Les instruction purpose?

What is purpose of les instruction in assembly?

Why do we need to load es segment and a register? Book gives following example:

les    bx, p           ; Load p into ES:BX
mov    es:[bx], al     ; Store away AL

Why do we need to load es and bx in this case?

Also why do we use es:[bx]? If p points to 100h in memory, isn't both es and bx 100h = 200h (bx+es)?

Solution

Its too bad you are learning assembler for a microprocessor with a messy architecture. You get confusing concepts such as the LES instruction.

Conventional microprocessor have registers large enough to contain a full memory address. You can simply load the address of a memory location into a register, and then access that location (and usually those nearby with indexing) via the register.

Some machines (notably the Intel 286 in real mode, which seems to be what you are programming), had only 16 bit registers but could address 1MB of memory. In this case, a register doesn't have enough bits: you need 20 bits, but the registers are only 16 bits.

The solution is to have a second register that contains the missing bits. A simple scheme would have been to require 2 registers, one of which had the lower 16 bits, one of which had the upper 16 bits, to produce a 32 bit address. Then the instruction that references two registers makes sense: you need both to get a full memory address.

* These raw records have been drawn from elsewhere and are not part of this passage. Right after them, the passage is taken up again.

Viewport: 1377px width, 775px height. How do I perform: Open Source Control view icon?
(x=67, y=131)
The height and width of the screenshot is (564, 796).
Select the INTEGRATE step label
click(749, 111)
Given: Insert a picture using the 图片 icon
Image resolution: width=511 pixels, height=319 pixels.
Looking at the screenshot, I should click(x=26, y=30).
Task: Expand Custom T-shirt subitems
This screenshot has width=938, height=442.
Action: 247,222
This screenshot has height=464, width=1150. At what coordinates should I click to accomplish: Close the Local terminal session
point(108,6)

Intel chose a messier segment:offset scheme: the normal register (bx in your case) contains the lower 16 bits (the offset), and the special register (called ES) contains 16 bits which are left-shifted 4 bits, and added to the offset, to get the resulting linear address. ES is called a "segment" register, but this will make no sense unless you go read about the Multics operating system circa 1968.

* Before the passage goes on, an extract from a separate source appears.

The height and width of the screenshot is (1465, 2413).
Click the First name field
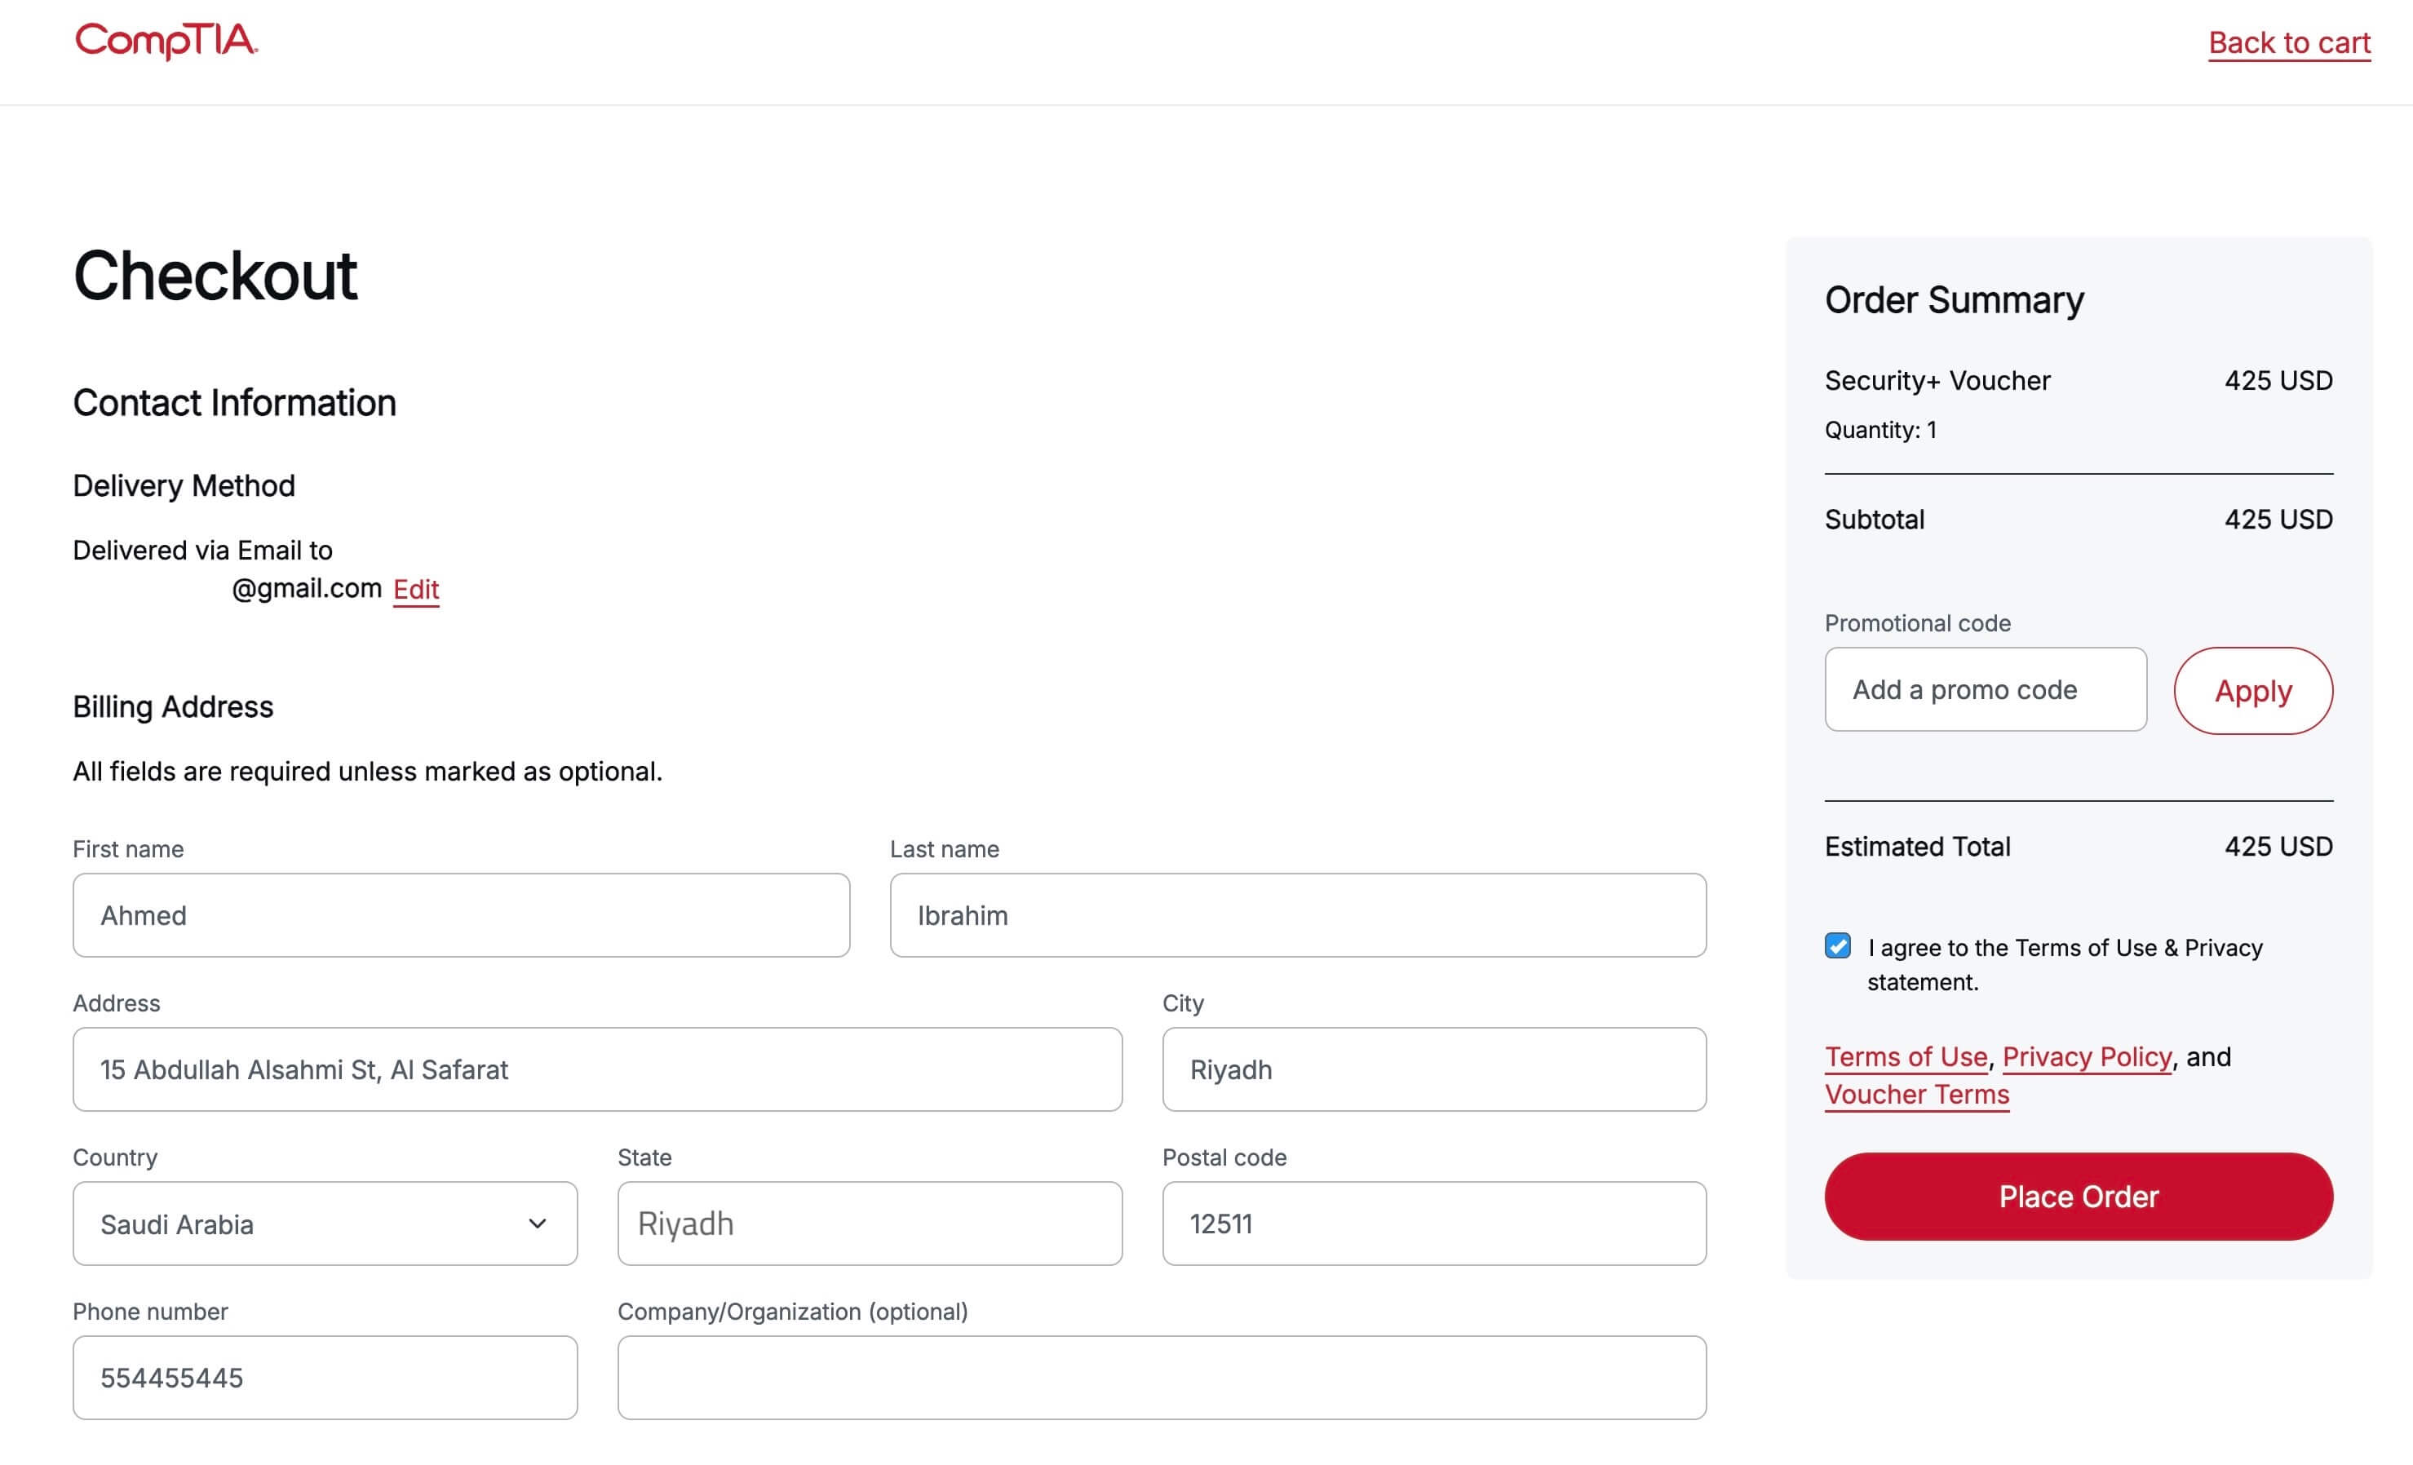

(x86 allows other addressing modes for the "effective address" or "offset" part of an address, like es:[bx + si + 1234], but always exactly one segment register for a memory address.)

[Segments and segment registers really are an interesting idea when fully implemented the Multics way. If you don't know what this is, and you have any interest in computer and/or information architectures, find the Elliot Organick book on Multics and read it cover to cover. You will be dismayed at what we had in the late 60s and seem to have lost in 50 years of "progress". If you want a longer discussion of this, see my discussion on the purpose of FS and GS segment registers ]

What's left of the idea in the x86 is pretty much a joke, at least the way it it used in "modern" operating systems. You don't really care; when some hardware designer presents you with a machine, you have to live with it as it is.

For the Intel 286, you simply have to load a segment register and an index register to get a full address. Each machine insturction has to reference one index register and one segment register in order to form a full address. For the Intel 286, there are 4 such segment reigsters: DS, SS, ES, and CS. Each instruction type explicitly designates an index register and implicitly chooses one of the 4 segment registers unless you provide an explicit override that says which one to use. JMP instructions use CS unless you say otherwise. MOV instructions use DS unless you say otherwise. PUSH instructions use SS unless you say otherwise (and in this case you better not). ES is the "extra" segment; you can only use it by explicitly referencing it in the instruction (except the block move [MOVB} instruction, which uses both DS and ES implicitly).

Hope that helps.

Best to work with a more modern microprocessor, where segment register silliness isn't an issue. (For example, 32-bit mode x86, where mainstream OSes use a flat memory model with all segment bases = 0. So you can just ignore segmentation and have single registers as pointers, only caring about the "offset" part of an address.)